Because, finally, it is beginning to sink in: no human being can simply set aside their specificity in order to engage with the upper echelons of creative and intellectual achievement. I used to believe such non-specificity was possible. As a German-American who grew up surrounded by Jews, I was desperate for non-specificity. As a white girl who briefly lived in a part of California where I was one of the only white kids, I've been shocked to discover that most white Americans don't grow up with nearly the ethnic consciousness I always had. If you are one of those white Americans, I guess you're lucky. I guess that's what we mean when we talk about privilege.
When I was at university, and anti-feminists insisted that anyone was welcome to the philosophical tradition, that anyone could engage with the Western literary canon, everyone was welcome, it was an open book available to all, if only those women/blacks/Jews/gays/Latinos/whoever would stop whining about their differences for long enough to engage with the tradition, we could all realize how much we all had in common — I wanted to believe them so badly. I did believe them. I chimed right in.
But when I was finally angry enough at the way men had treated me, angry enough at the story of boy meets girl, boy loves girl, and they get married and he takes care of her for the rest of her life, when I was finally angry enough to have not only been lied to, but to have helped build the lie, when I was finally angry enough to push back, I can tell you specificity still mattered.

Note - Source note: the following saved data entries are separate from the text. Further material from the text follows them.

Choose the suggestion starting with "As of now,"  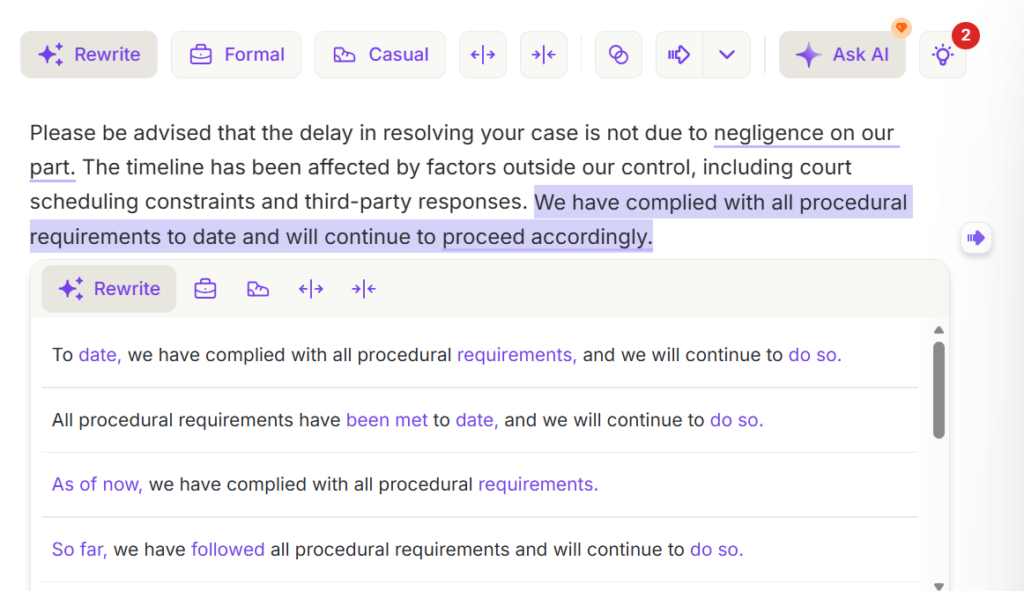point(325,485)
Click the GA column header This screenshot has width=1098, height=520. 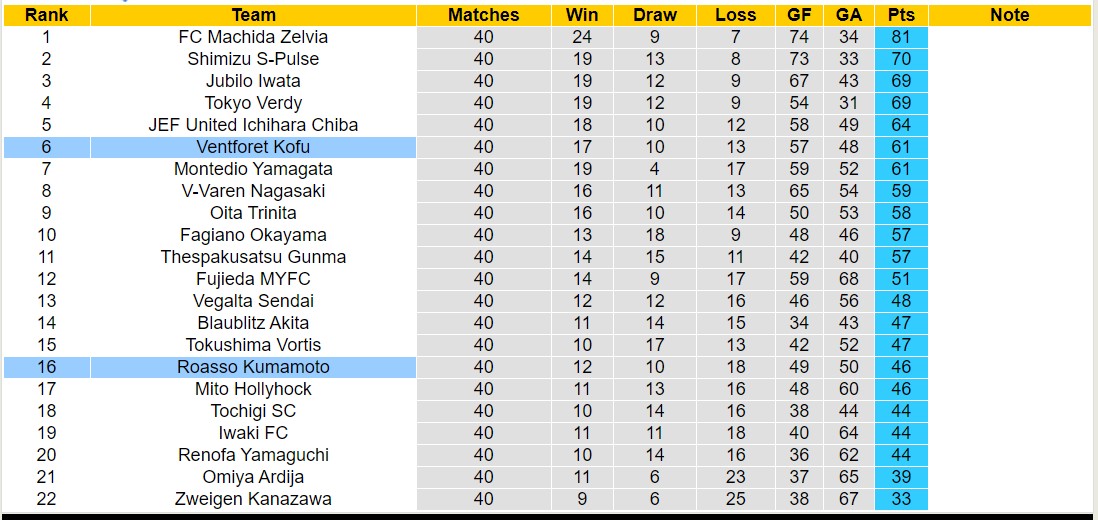pyautogui.click(x=849, y=15)
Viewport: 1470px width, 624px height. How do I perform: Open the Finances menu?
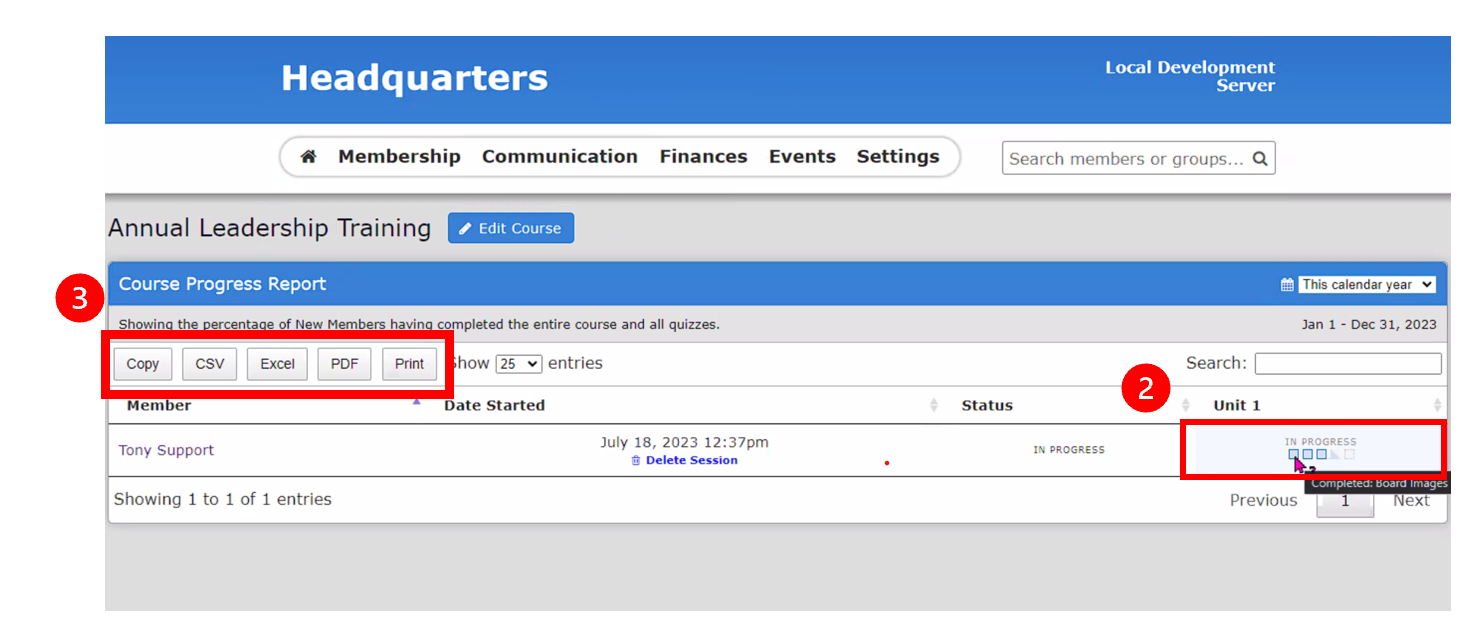point(703,157)
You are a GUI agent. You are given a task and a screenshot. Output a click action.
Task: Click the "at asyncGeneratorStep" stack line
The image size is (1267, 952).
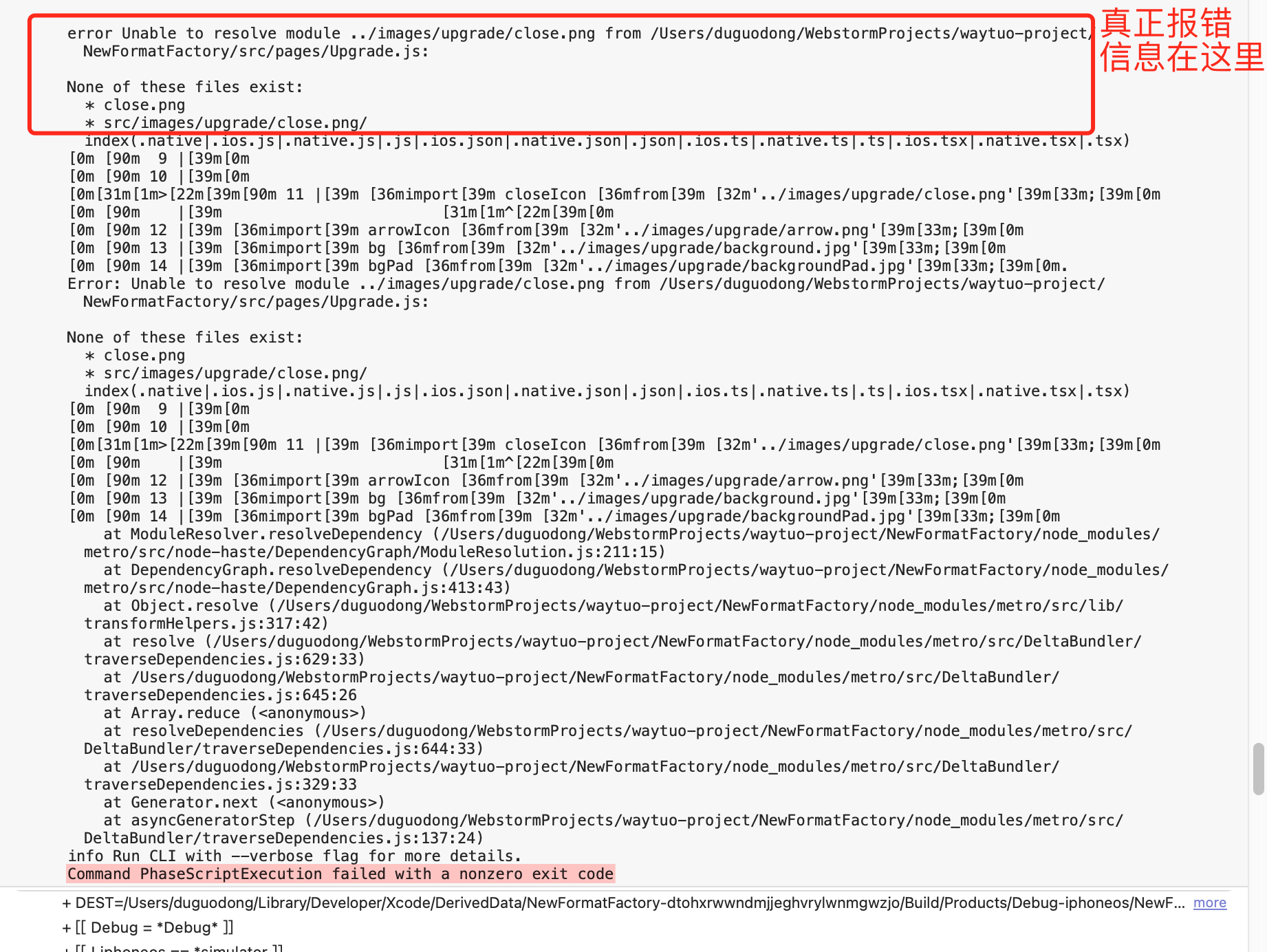(x=614, y=820)
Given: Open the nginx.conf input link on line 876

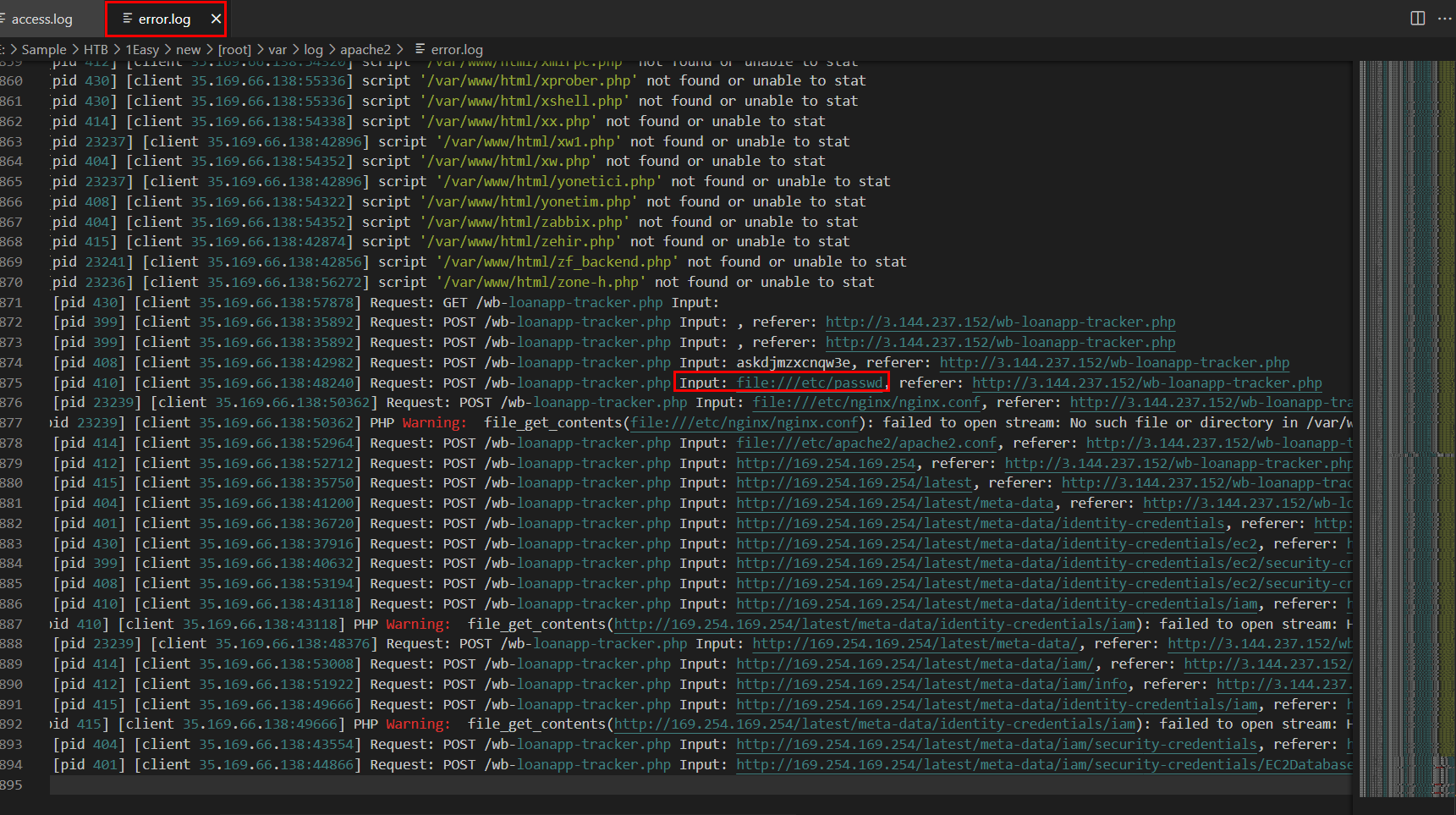Looking at the screenshot, I should click(x=865, y=403).
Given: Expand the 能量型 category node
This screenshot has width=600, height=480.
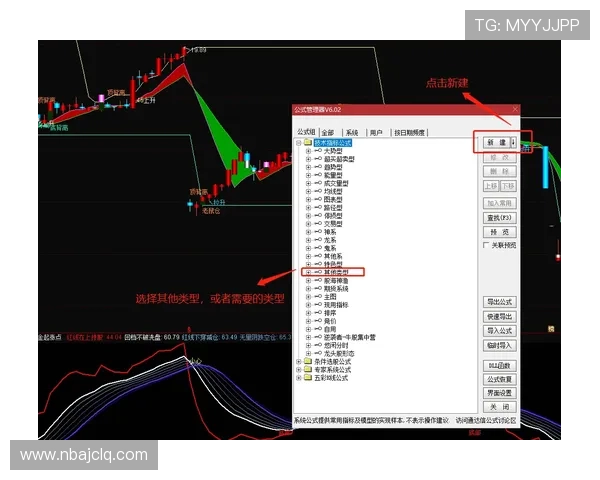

So here we are. For the past year or so, I've been reading Plato. Almost nothing but Plato. And, um, why is this blog here? Oh, yeah. It was supposed to be a space for me to think out loud about what I was reading. But honestly, I haven't been thinking out loud about a lot of what I'm reading, because I keep having all these thoughts that seem — *ahem* — specific. They are specific to being a woman, and specific to a post-colonial historical moment. They are specific to being a German-Scottish-French-American, and therefore both supposedly part of the tradition by ethnic descent, and awkwardly insecure about where our rebellious, anti-aristocracy, money-obsessed colony fits in with that tradition. And maybe more than anything else, my thoughts are specific to being an uncomfortable-yet-still-devout Christian, which is so incredibly out of fashion in philosophical circles as to silence all but the most confident (or naïve) thinker and writer.
Nothing I'm saying here is exactly new. Feminists and queer theorists, at the very least, have been saying it for at least a hundred years. But after all the miserable relationships, and confused and confusing teachers, all the Hollywood movies I believed without knowing I believed them, something even better than the bookstore happened: I suddenly found several men in my life who are probably better feminists than I am. They seemed to believe in the value of my thoughts and creativity, and also (to my surprise) were pretty sure I should be pissed off at having been silenced in so many ways, some subtle, some not so much. Like, spitting venomous, fire-breathing unicorns kind of pissed off. Maybe I should have been able to get there on my own. Maybe I should have been inspired by a feminist or two. (Okay. Maybe one. Or two.) But however it happened, it happened. I got lucky. I found out that the issue with men and women in this world isn't that men are mean and women are pure and innocent victims. It's much more complicated and difficult and interesting than that.